Mark Levine crucifies Megyn Kelly and Fox News and he's got all the facts to back it up after a thorough investigation into the accusations against Trump. He puts everything into context with audio evidence from The Apprentice, etc where the comments were taken out of context. The second video, that comes after this one was previous to this one right after the debate, also well worth watching:


----------



## Shalimar (Aug 13, 2015)

Ah yes. I am familiar with Mr. Levin. I can feel myself growing pinker by the minute. Hmmm.


----------



## applecruncher (Aug 13, 2015)

Lara, the Mark Levin piece was interesting.   He made several excellent points. :yes:


----------



## Lara (Aug 13, 2015)

I thought so too, apple. I had never heard of Mark Levine until I watched this video which was posted on my FB by a friend.

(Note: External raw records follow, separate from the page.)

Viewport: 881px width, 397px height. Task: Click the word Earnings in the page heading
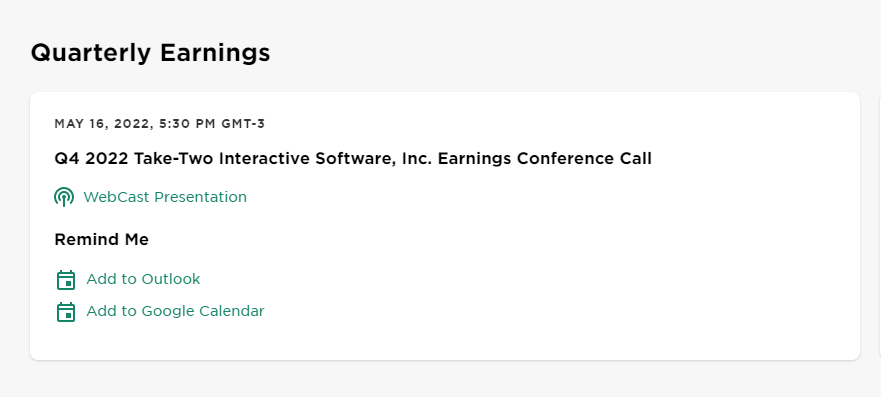(x=215, y=53)
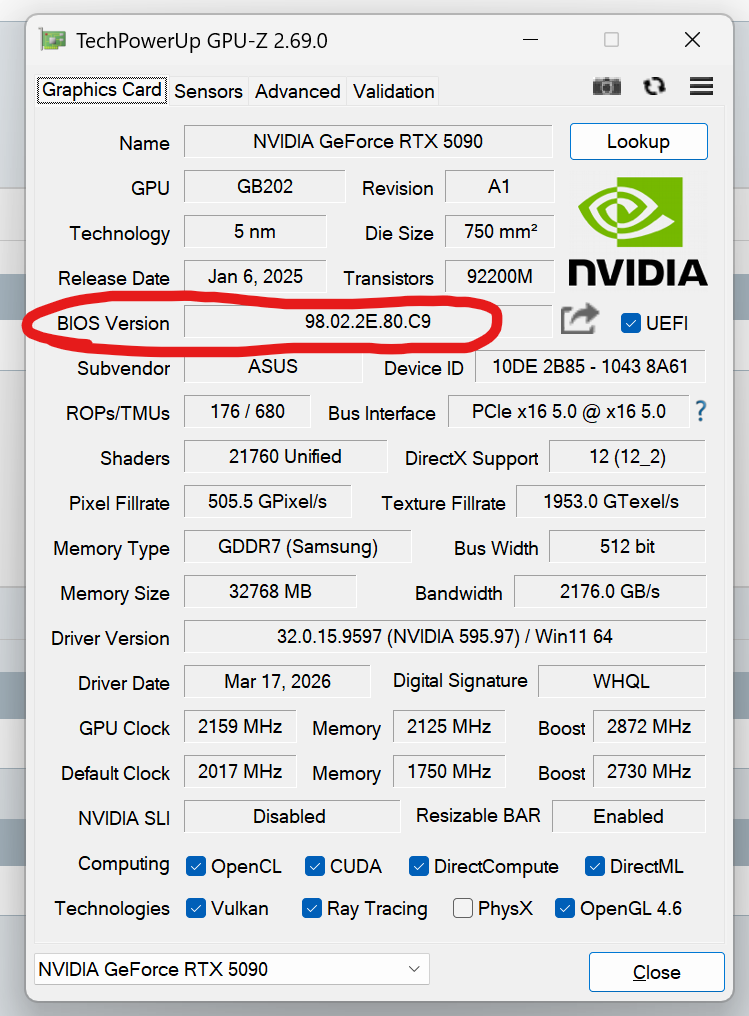Toggle the OpenCL checkbox
749x1016 pixels.
[x=196, y=866]
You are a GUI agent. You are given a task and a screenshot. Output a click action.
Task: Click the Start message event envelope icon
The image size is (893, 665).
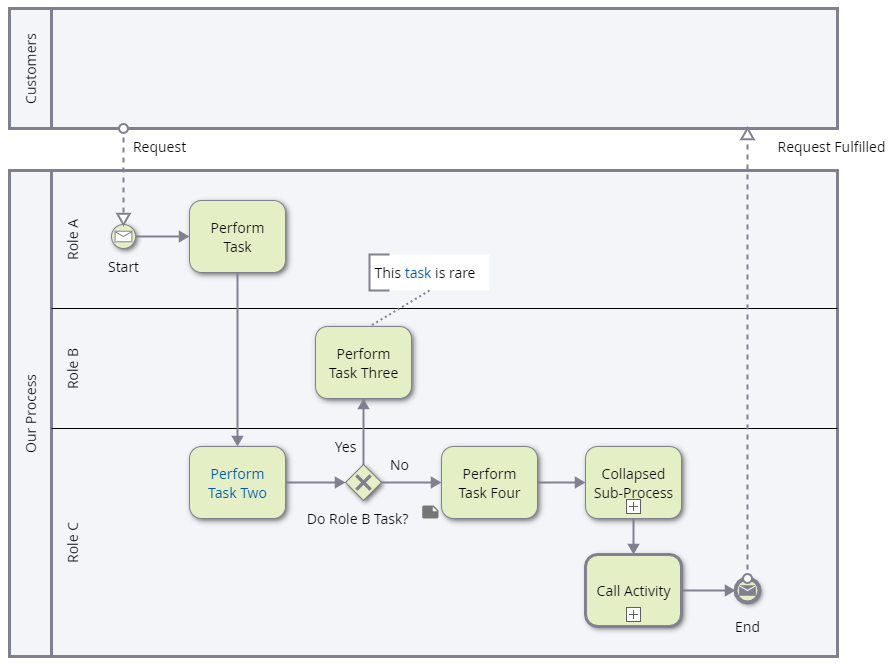pyautogui.click(x=123, y=237)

He's emotionally charged with anger, which is not my thing to deal with, but what he had to say was excellent as apple said above. So Shalimar, what did you mean that he makes you "grow pinker by the minute. hmmm"? Btw, that first video of the two girls critiquing megyn is hilarious!


----------



## Shalimar (Aug 13, 2015)

Hi Lara, I meant listening to Mr. Kevin amplifies my socialist tendencies.


----------



## Lara (Aug 14, 2015)

Ok, that's as clear as mud   You must know something about Mark Levin that I don't know because I didn't see anything relating to socialism in the video.


----------



## applecruncher (Aug 14, 2015)

:laugh:


----------



## Linda (Aug 17, 2015)

Those 2 ladies are so cute!  Makes me wish I had one of those huge TV screens and then I'd hook my computer up to it so I could watch YouTube on the big screen!


----------



## Happyflowerlady (Aug 26, 2015)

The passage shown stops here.